Opinion
2d Crim. No. B226647
09-07-2011
Sylvia Whatley Beckham, under appointment by the Court of Appeal, for Defendant and Appellant. Kamala D. Harris, Attorney General, Dane R. Gillette, Chief Assistant Attorney General, Pamela C. Hamanaka, Senior Assistant Attorney General, Jaime L. Fuster, Dana M. Ali, Deputy Attorneys General, for Plaintiff and Respondent.

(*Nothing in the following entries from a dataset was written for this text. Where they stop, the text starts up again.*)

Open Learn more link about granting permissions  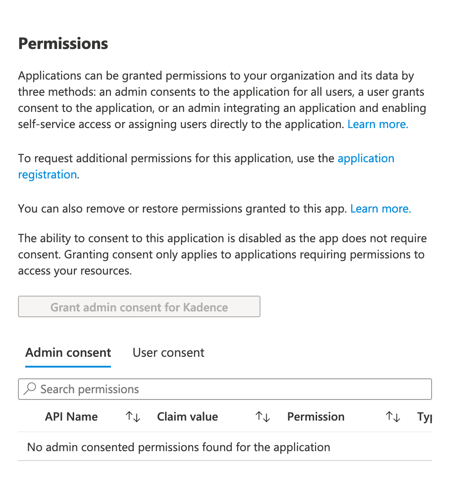click(x=378, y=124)

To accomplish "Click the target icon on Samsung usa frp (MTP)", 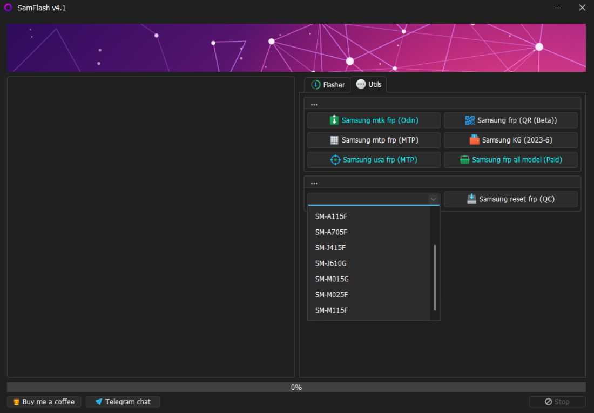I will click(335, 159).
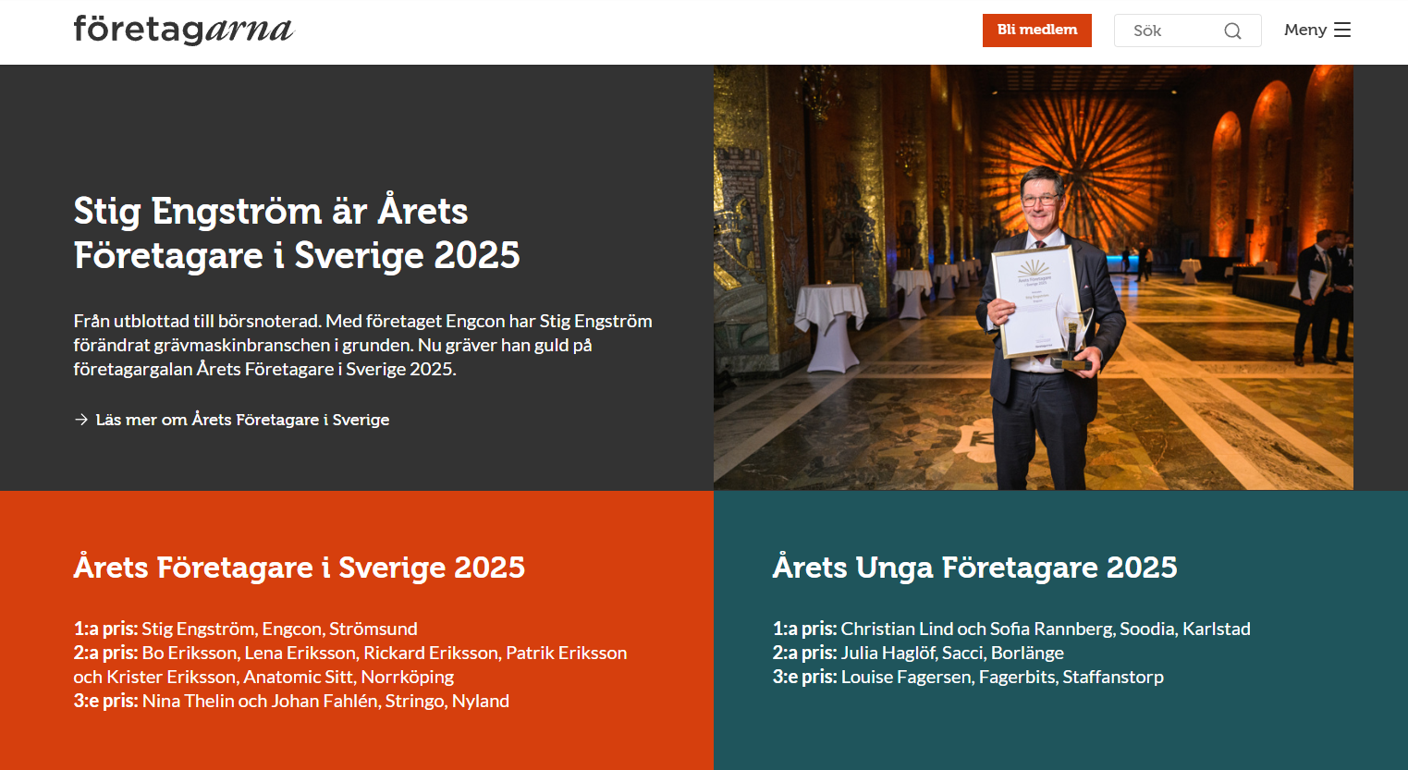The image size is (1408, 770).
Task: Open the "Meny" menu label
Action: [x=1304, y=30]

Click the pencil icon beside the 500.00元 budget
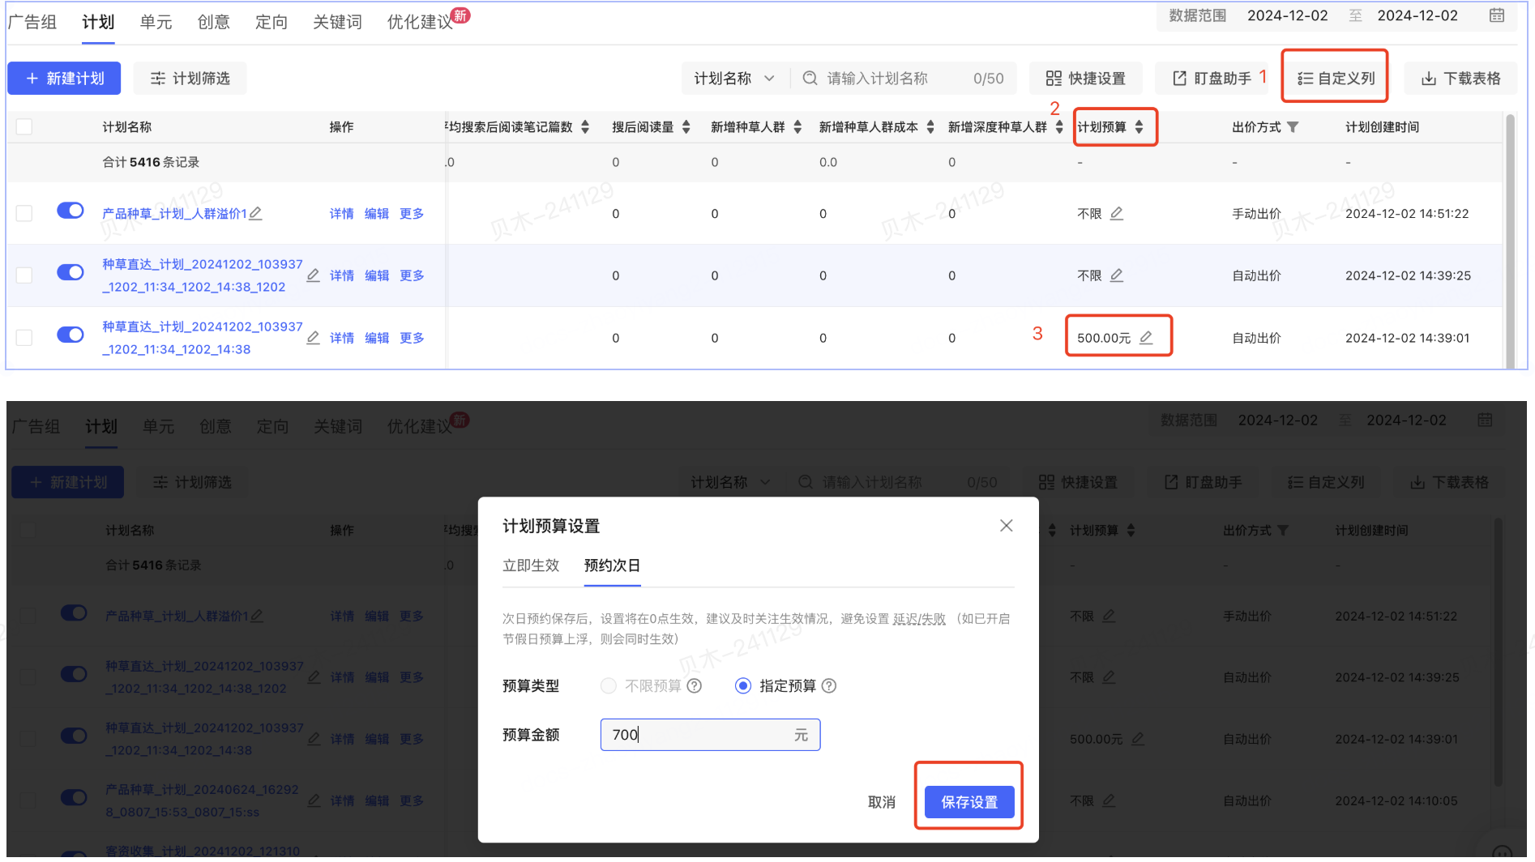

NOT TO BE PUBLISHED IN THE OFFICIAL REPORTS
California Rules of Court, rule 8.1115(a), prohibits courts and parties from citing or relying on opinions not certified for publication or ordered published, except as specified by rule 8.1115(b). This opinion has not been certified for publication or ordered published for purposes of rule 8.1115.
(Super. Ct. No. 1328449)
(Santa Barbara County)
Ruben Campos Herrera, Jr., appeals the judgment entered after a jury convicted him of assault with a deadly weapon upon a custodial officer (Pen. Code,§ 245.3), and custodial manufacture of a weapon (§ 4502, subd. (b)). In a bifurcated proceeding, the trial court found true allegations that appellant had suffered three prior serious felony convictions (§ 667, subd. (a)(1)) and four prior strike convictions (§§ 667, subds. (d)(1), (e)(2), 1170.12, subds. (b)(1), (c)(2)), and had served two prior prison terms (§ 667.5, subd. (b)). Appellant was sentenced to a total term of 25 years to life plus 15 years in state prison, consisting of 25 years to life on the assault count plus a five-year enhancement for each of his three prior serious felony convictions. The court also imposed a concurrent term of 25 years to life on the charge of manufacturing a weapon (count 2), and ordered the one-year sentences on the prior prison term allegations stayed under section 654. Appellant contends the court erred in (1) imposing more than one prior serious felony enhancement; (2) sentencing him to a concurrent term on count 2; and (3) staying, rather than striking, the prior prison term enhancements. We shall strike two of the five-year prior serious felony enhancements and the two prior prison term enhancements. Otherwise, we affirm.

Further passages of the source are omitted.